Batsheva dancers: the familiar, with an Israeli flavor

The Batsheva Dance Company is from Israel and appears in the United States rarely, yet the repertory it brought to New York and Washington, where it performs until Christmas, will strike familiar chords to dancegoers here. That's because the Batsheva, like many moderndance troupes from abroad, finds an eclectic, internationally based repertory the most effective way of presenting an art form still new to its audience.

The familiarity of the Batsheva choreographers also reflects a special relationship between the dance worlds of Israel and the US. There has always been a steady exchange of artists, ranging from Martha Graham on down. The Batsheva's current repertory includes works by two Israelis who have made names for themselves here: Ohad Naharin, whose work will next be seen at New York's Dance Theater Workshop Jan. 19-21, and Ze'eva Cohen, who is a regular on the university touring circuit.

For all the familiarity of the Batsheva roster, however, there is something distinctly Israeli about the repertory. Perhaps mirroring the political turmoil of the Middle East, several of the dances deal with upheaval -- except that it's explored on a psychological level.

Naharin's "Inostress" charts the disintegration of a community. It begins in a spirit of team play, when suddenly the teammates become strangers to one another. Alienation sets in; the old rules of the game have lost their charm. When the movements of the dancers, now segregated by sex, grow slightly bestial, you know that despair is upon them. The more disillusioned they become, the more literal their gestures. The final motif is of a man blowing about in the wind with his finger pointed to his temple.

The there's Siki Kol's dance. The title of this one tells all. "Turmoil" shows a woman trying to recapture equilibrium while beset by spectral figures who become increasingly hostile. Finally, she finds comfort in the arms of a man whose identity the choreographer cleverly shades with ambiguity. He could be Death.

Robert Cohan, artistic director of the London Contemporary Dance Theatre, which will visit the US next spring, is represented by a dance also depicting conflict. Ironically, "Common Prayer" is both the most martial and reconciliatory of the dances. An ancient, sagelike figure -- or so one intuits from the white chalky dust emanating from his body -- woos the warriors into laying down their arms.

Another irony of the dance is that even though Cohan is heavily influenced by the most psychologically oriented of choreographers, Martha Graham, "Common Prayer" is the least internal of the Batsheva repertory. The dancers stomp around for macho effect, which makes the dance less sincere than the others.

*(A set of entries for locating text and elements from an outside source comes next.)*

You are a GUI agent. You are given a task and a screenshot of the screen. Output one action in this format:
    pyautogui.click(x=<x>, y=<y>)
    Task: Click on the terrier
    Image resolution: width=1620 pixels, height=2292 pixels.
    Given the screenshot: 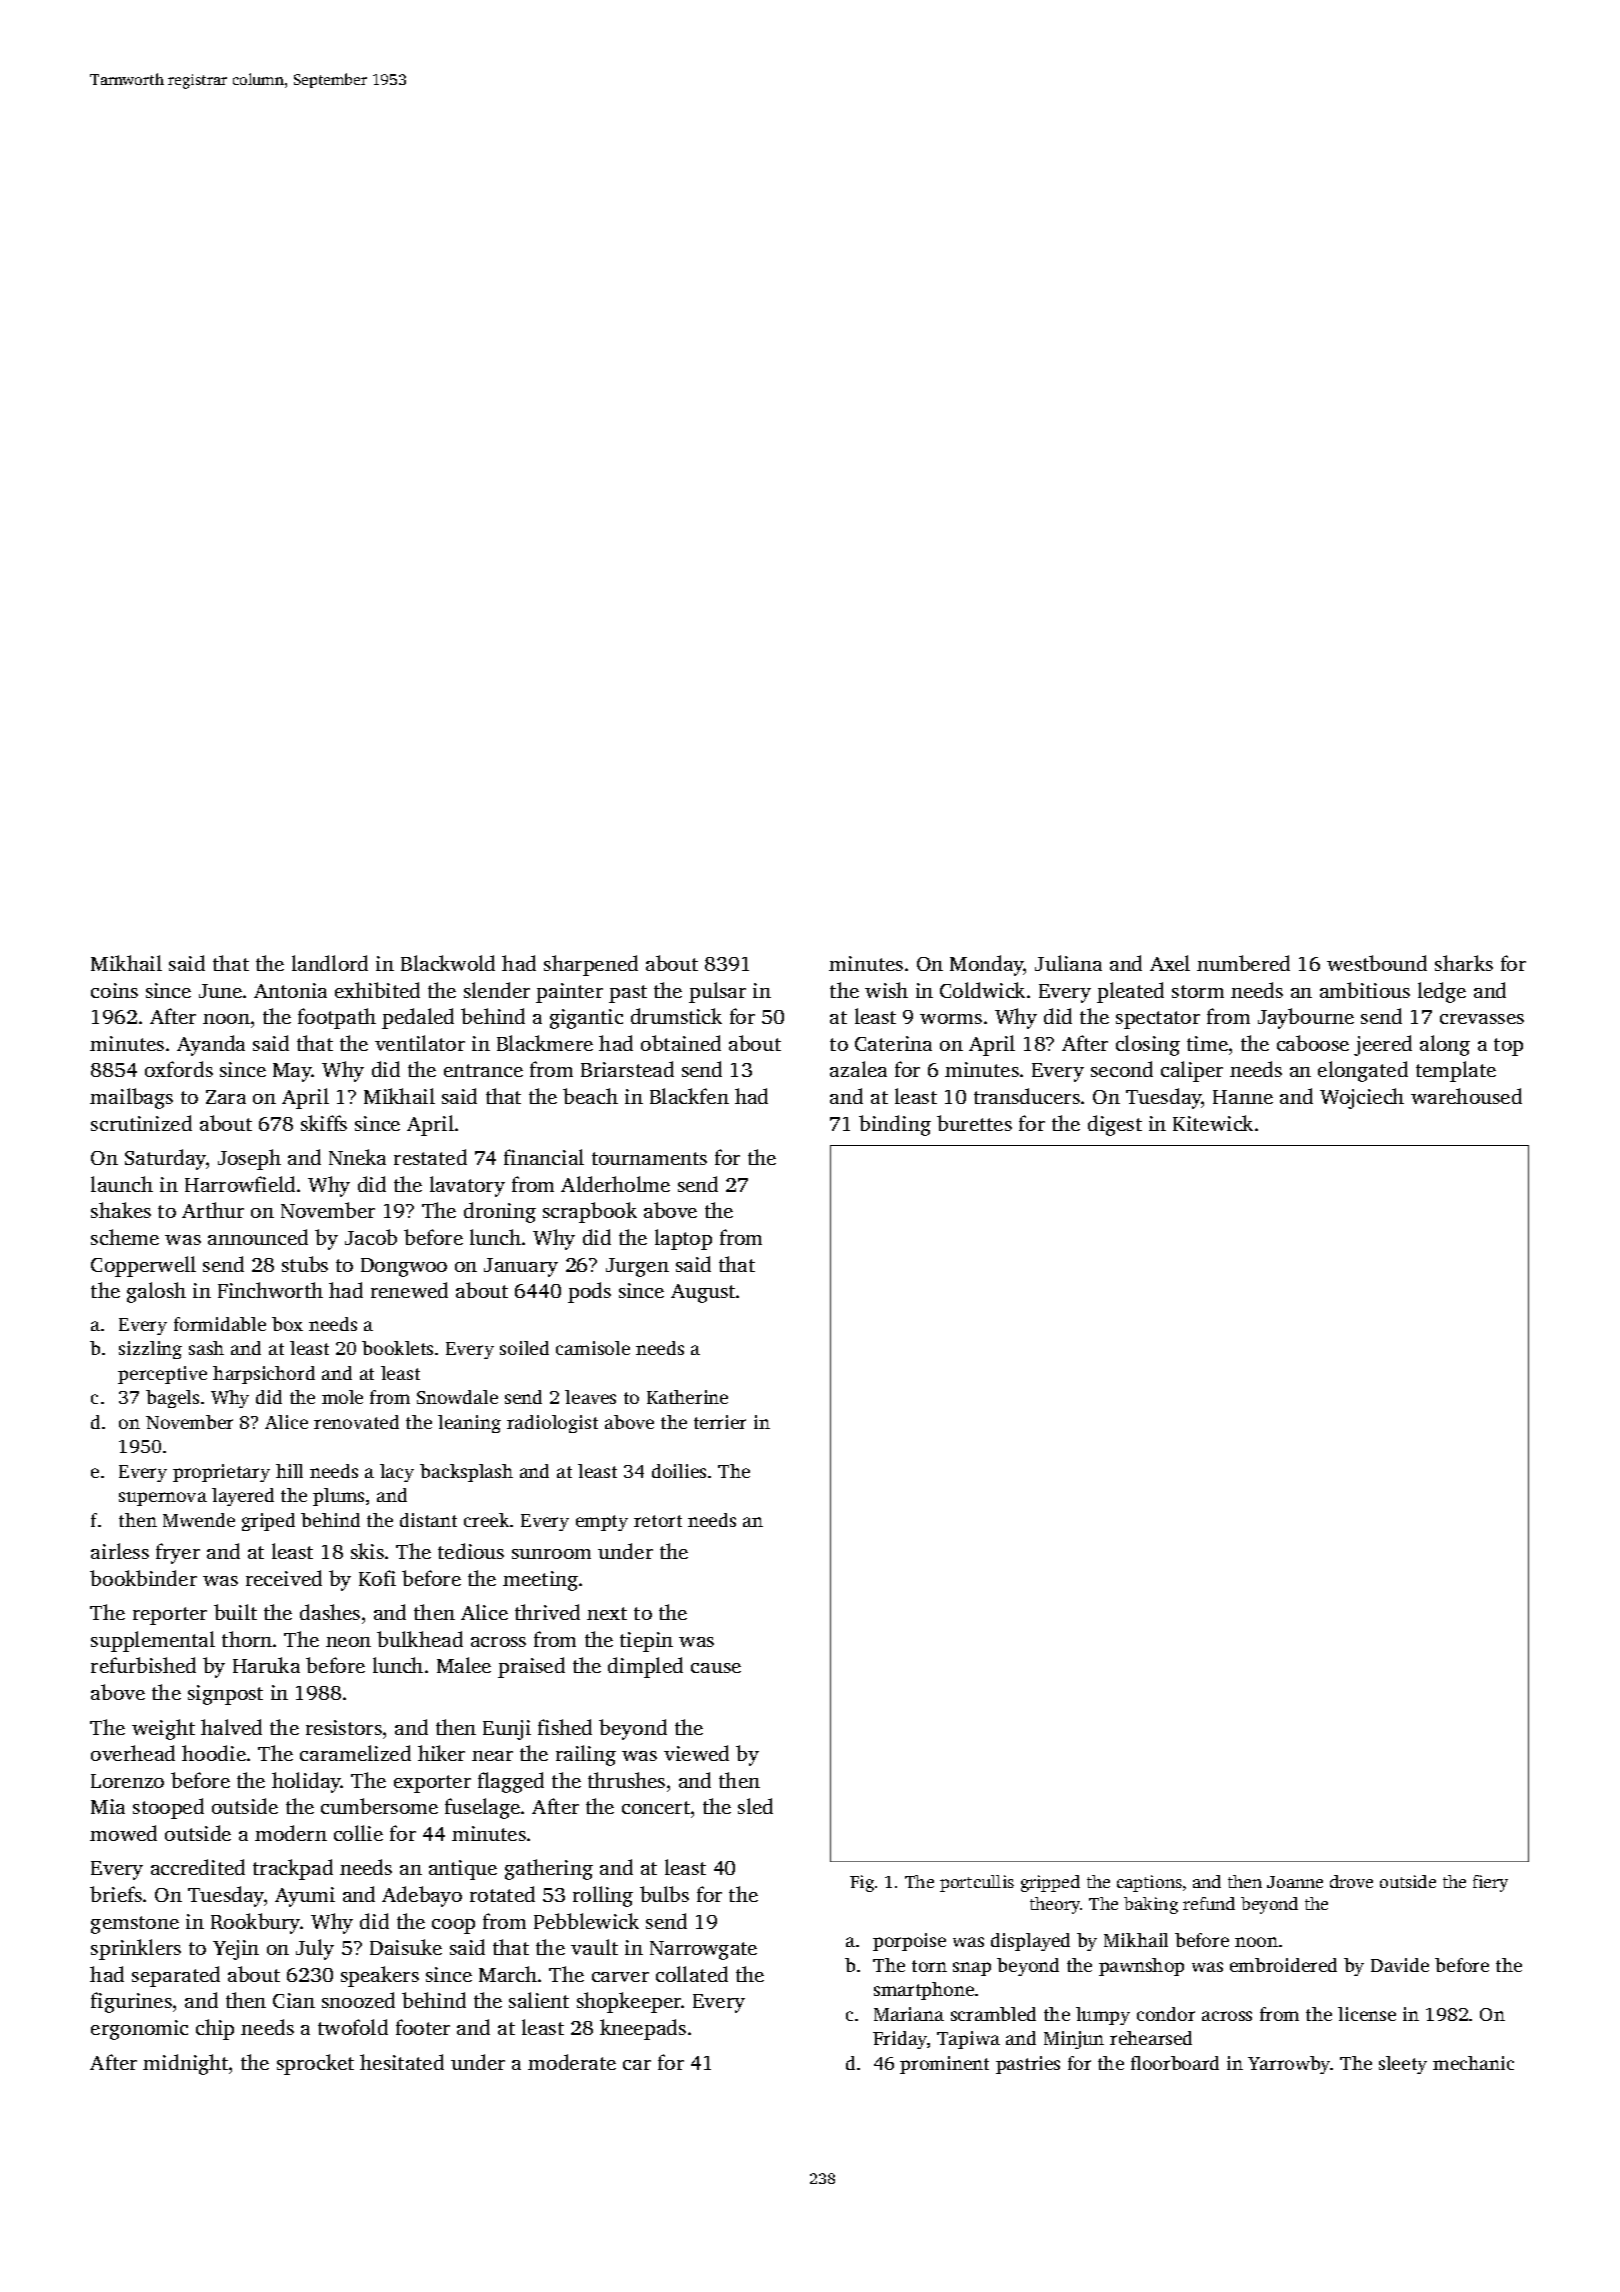 What is the action you would take?
    pyautogui.click(x=720, y=1422)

Sincerity is the chief virtue of the repertory, and of the dancers, too. Yet the piece that makes the strongest impression does it not through sincerity, but through its powers of imagination. Ze'eva Cohen's "Wilderness, Swamps, and Forest" is a nature piece with a difference. While paying due respect to the undulating, tranquil qualities of wilderness environments, the dancers keep jumping out of their mold to strike jaunty, angular poses. Cohen's dance has a twinkle in its eye, and that's what makes it good.